Der Fahrplanwechsel im Dezember 2011 brachte für die Reisenden auf der Strecke Baden–Waldshut einen Komfortgewinn: Die SBB setzten seither moderne, klimatisierte Zugskompositionen des Typs Domino ein. Das hatte damals allerdings seinen Preis: Die Nutzlast der alten Rheinbrücke in Koblenz ist beschränkt, die neuen Züge wären zu schwer gewesen. Um genau zu sein: Das Gesamtgewicht der Züge wäre eigentlich kein Problem gewesen, aber die Achslast der Domino-Triebwagen war zu hoch.

Mit den Behörden in Deutschland wurde eine Lösung ausgehandelt: Die Züge dürfen mit maximal 30 Km/h über die Brücke fahren und die Triebwagen bleiben geschlossen. Wer bis Waldshut wollte und sich auf den falschen Platz setzte, hatte Pech gehabt: Er musste für die Fahrt über die Brücke in einen anderen Wagen umsteigen.

Neue Gleise

Diese Schikane ist nun seit dem letzten Fahrplanwechsel vergangenen Dezember wieder aufgehoben. Obwohl die Brücke dieselbe ist und dieselben Züge darüber fahren. Seldwyla in Koblenz? Nicht doch. SBB-Sprecher Christian Ginsig klärt das Rätsel. Zwar wurde nicht die alte Rheinbrücke von 1859 saniert, die Bahngleise, die darüber führen aber schon. Und zwar passierte das bereits in der Zeit von Herbst 2012 bis Anfang 2013.

Der Ersatz der Gleise kostete mehrere 100'000 Franken.

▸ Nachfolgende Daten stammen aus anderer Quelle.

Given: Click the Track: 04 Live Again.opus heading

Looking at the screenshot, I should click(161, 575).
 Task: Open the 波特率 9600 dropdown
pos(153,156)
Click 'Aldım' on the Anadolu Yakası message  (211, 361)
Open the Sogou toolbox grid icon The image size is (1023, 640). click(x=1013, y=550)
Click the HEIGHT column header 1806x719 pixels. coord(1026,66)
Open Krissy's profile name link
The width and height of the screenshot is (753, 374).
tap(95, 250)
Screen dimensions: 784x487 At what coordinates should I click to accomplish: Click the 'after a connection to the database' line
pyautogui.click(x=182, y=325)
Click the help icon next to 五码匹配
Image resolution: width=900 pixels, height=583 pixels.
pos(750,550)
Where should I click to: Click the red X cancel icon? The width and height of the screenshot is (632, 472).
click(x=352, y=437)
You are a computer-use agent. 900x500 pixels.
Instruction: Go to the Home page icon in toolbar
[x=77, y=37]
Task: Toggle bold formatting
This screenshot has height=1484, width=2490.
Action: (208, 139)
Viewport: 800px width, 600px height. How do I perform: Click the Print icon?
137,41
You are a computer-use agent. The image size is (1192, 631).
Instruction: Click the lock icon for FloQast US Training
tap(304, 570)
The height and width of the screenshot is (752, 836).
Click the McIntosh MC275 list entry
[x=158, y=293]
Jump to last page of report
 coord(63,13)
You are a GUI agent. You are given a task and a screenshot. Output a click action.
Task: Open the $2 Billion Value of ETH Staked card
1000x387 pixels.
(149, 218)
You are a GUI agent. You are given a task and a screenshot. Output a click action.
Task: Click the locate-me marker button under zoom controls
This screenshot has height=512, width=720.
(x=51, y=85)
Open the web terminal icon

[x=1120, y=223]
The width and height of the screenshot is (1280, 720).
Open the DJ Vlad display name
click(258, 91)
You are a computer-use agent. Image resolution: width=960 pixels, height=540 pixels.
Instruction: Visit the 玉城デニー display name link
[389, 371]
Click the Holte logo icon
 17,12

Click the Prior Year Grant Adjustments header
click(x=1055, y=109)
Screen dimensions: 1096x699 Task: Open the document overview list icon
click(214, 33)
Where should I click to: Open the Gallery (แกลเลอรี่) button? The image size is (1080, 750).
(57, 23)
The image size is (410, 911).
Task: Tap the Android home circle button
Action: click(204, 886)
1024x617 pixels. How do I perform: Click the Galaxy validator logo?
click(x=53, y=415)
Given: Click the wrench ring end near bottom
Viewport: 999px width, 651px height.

Es sei in unabhängigen Ingenieursgutachten nachgewiesen worden, dass die Rheinbrücke nun auch von den Domino-Zügen wieder ohne die 2011 verhängten Einschränkungen passiert werden kann, so Ginsig.

Nur: Das Sagen haben in dieser Sache nicht die SBB, das Bundesamt für Verkehr oder das Aargauer Baudepartement, sondern das deutsche Eisenbahn-Bundesamt EBA. Und in Deutschland mahlen die Mühlen der Behörden offenbar noch etwas langsamer, als das hierzulande oft beklagt wird. Die Bewilligung, wieder mit Passagieren im Triebwagen nach Waldshut zu fahren, traf erst kurz vor dem Fahrplanwechsel im Dezember ein.

Brückensanierung steht an

So weit, so gut. Dennoch steht auch eine Sanierung des ganzen Bauwerks der vermutlich ältesten Eisenbahnbrücke in Europa an. Sie gehört je zur Hälfte den SBB und der Deutschen Bahn. Zuständig für die Instandhaltung und somit auch federführend bei diesem Plan ist die DB-Netz AG.

Erste Gespräche bezüglich eines Vorprojekts hätten stattgefunden, heisst es vonseiten der SBB. Man rechnet dort aber nicht mit Fortschritten im Eilzugtempo, bis Ende Jahr sollte man ein bisschen konkreter über den Investitionsbedarf Bescheid wissen.